Faithful God, you walk beside us in desert places, and you meet us in our hunger with bread from heaven. Accompany us that we may pass over from death to life with Jesus Christ, our Savior and Lord.
Together, let us profess our faith using the words of the Apostles Creed:
I believe in God, the Father almighty, creator of heaven and earth.

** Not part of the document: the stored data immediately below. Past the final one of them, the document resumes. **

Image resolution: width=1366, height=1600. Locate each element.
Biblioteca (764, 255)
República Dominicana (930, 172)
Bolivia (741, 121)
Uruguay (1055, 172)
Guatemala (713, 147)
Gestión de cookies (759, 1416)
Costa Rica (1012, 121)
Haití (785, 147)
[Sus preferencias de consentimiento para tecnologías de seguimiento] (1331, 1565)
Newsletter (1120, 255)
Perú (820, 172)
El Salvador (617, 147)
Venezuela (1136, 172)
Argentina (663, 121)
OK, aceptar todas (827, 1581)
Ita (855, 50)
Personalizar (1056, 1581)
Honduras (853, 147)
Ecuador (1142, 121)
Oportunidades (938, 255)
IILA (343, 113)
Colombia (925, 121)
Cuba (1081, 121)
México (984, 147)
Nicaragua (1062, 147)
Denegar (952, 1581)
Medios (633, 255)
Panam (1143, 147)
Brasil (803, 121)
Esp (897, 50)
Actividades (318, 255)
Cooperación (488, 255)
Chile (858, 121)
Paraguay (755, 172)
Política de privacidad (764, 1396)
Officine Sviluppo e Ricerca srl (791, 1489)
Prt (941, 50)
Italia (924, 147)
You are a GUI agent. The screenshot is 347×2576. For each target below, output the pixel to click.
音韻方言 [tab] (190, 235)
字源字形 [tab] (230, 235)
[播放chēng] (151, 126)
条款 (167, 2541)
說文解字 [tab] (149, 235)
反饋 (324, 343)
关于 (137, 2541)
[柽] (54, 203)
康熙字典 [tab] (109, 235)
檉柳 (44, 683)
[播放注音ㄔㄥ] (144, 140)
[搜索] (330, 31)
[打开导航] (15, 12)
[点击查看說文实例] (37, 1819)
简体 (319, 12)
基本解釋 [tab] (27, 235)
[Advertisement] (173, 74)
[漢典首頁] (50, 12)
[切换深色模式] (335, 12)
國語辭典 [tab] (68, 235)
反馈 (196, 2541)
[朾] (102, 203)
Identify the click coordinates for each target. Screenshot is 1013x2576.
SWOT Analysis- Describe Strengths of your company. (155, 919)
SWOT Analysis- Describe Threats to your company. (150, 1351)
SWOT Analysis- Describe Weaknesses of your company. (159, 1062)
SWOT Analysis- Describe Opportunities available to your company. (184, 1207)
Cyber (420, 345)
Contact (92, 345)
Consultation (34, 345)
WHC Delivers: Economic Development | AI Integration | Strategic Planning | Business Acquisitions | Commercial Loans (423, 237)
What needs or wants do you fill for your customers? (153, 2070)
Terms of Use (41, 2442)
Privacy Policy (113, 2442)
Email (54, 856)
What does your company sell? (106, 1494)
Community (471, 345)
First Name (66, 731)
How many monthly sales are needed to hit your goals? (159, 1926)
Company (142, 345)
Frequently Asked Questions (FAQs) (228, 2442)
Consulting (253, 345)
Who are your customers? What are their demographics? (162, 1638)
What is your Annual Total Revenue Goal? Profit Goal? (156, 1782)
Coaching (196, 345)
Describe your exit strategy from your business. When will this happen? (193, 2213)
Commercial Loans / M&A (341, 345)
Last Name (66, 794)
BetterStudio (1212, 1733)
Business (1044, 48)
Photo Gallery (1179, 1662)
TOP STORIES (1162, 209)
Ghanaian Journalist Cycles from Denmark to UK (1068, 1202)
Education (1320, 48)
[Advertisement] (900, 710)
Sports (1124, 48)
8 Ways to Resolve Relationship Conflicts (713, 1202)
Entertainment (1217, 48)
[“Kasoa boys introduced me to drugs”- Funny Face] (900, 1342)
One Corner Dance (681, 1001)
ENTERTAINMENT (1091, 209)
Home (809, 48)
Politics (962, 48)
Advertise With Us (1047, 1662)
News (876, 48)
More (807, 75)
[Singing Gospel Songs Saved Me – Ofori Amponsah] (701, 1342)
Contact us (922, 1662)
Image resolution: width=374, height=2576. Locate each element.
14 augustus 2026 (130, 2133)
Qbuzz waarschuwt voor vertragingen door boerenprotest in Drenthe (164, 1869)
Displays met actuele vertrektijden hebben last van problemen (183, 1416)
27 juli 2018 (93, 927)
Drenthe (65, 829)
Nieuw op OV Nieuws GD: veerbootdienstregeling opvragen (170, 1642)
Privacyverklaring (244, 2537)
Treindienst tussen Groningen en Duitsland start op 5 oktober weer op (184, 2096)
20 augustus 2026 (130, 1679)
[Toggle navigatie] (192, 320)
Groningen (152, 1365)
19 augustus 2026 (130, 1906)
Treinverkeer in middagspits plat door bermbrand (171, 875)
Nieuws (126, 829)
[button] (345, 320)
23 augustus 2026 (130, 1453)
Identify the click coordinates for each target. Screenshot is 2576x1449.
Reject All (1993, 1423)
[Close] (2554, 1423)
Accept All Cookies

I believe in Jesus Christ, God’s only Son, our Lord, who was conceived by the Holy Spirit, born of the virgin Mary, suffered under Pontius Pilate, was crucified, died, and was buried; he descended to the dead.* On the third day he rose again; he ascended into heaven, he is seated at the right hand of the Father, and he will come to judge the living and the dead. I believe in the Holy Spirit, the holy catholic church, the communion of saints, the forgiveness of sins, the resurrection of the body, and the life everlasting.
And now, as our Savior, Christ is teaching us, we boldly pray:
Our Father, who art in heaven, hallowed be thy name; thy kingdom come; thy will be done; on earth as it is in heaven. Give us this day our daily bread. And forgive us our trespasses, as we forgive those who trespass against us. And lead us not into temptation; but deliver us from evil. For thine is the kingdom, and the power, and the glory, for ever and ever. Amen.
Blessing You are what God made you to be: created in Christ Jesus for good works, chosen as holy and beloved, freed to serve your neighbor.
God bless you ☩ that you may be a blessing, in the name of the holy and life-giving Trinity.
Dismissal Go in peace with faith in god’s plan! Bless the world and be God’s grace! Thanks be to God!